Although fruit and seed maturity are similar across the three main species of edible winter squashes and pumpkins, harvest and storage recommendations vary by type.
Cucurbita maxima | Kabocha, Hubbard, and Buttercup Squashes
Kabocha, hubbard, and buttercup (C. maxima) varieties should be harvested before complete seed maturation, at about 40 to 45 days after fruit set, when the fruit is still bright green. That’s when the rind is hardest, so less likely to be damaged in storage. They also are susceptible to sunburn as the vines die down, so it’s best to get them harvested and out of direct sun before then to prevent the rind from turning brown or, with extreme sunburn, white. Kabocha squash have a high dry matter content and small seed cavity, so seed maturation off the vine is not a problem. However, once harvested, they should be stored at room temperature for 10 to 20 days to allow sugars to reach acceptable levels.
C. pepo | Acorn Squash, most Pie Pumpkins
Acorn squash (C. pepo) are misleading because they reach full size and develop a dark green-to-black mature color about two weeks after fruit set – 40 to 50 days before they should be harvested. Dr. Loy says that a better way to judge maturity is to look at the rind where it touches the ground. Immature squash have a light green or light yellow ground color, whereas mature squash have a dark orange ground color. Immature acorn squash have low sugar levels and although they will develop sweetness after harvest, they do so by depleting the dry starchy matter to convert it to sugars. This means storage life is shortened and eating quality declines.

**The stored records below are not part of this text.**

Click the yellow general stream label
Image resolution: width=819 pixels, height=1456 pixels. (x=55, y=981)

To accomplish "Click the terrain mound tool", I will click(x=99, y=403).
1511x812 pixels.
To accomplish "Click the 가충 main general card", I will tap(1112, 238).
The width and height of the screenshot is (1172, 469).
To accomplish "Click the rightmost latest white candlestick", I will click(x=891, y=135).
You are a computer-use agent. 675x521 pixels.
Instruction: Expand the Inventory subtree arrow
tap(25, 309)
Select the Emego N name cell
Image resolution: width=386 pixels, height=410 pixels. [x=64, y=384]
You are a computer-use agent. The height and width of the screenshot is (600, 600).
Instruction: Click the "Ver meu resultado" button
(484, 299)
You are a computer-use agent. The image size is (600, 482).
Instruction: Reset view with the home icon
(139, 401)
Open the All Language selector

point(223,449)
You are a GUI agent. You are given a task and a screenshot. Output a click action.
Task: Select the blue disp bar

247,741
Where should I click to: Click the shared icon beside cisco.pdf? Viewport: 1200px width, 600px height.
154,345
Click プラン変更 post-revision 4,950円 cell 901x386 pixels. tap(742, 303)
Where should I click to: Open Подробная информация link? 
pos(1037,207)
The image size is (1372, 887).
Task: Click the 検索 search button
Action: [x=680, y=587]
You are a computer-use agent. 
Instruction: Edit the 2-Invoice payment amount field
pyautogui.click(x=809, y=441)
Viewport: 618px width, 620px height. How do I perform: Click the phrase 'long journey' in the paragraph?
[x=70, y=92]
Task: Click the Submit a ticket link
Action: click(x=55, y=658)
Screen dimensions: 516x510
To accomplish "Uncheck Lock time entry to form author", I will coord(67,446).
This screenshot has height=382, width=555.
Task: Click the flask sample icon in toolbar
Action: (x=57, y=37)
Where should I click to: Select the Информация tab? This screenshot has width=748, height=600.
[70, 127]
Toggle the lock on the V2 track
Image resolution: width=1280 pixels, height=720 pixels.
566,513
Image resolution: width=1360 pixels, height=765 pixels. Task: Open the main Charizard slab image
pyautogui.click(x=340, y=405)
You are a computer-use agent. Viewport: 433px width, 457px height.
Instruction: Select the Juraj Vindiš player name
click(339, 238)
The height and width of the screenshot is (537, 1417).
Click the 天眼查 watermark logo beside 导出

C. moschata | Butternut Squash, some Pie Pumpkins
Butternut squash (C. moschata) are easier to judge by sight because they don’t acquire their characteristic tan color until late in development, 35 days or more after fruit set. If the weather stays frost-free, they should be allowed to remain on the plants until 55 days after fruit set. In short-season areas, they often are harvested soon after turning tan because of the risk of frost damage. At that point, however, the sugars have not elevated to the 11% required for good flavor, so butternut squash harvested at 55 days after fruit set should be stored for 60 days at 56-60°F/10-16°C, with relative humidity between 50 and 70%. Carotenoid content also increases in storage, making the butternut squash more nutritious after it’s been stored for a couple of months. To accelerate maturity and increase sweetness, Dr. Loy has found that butternuts held at warm temperatures (up to 85°F/29°C) for two weeks develop acceptable levels of sugars.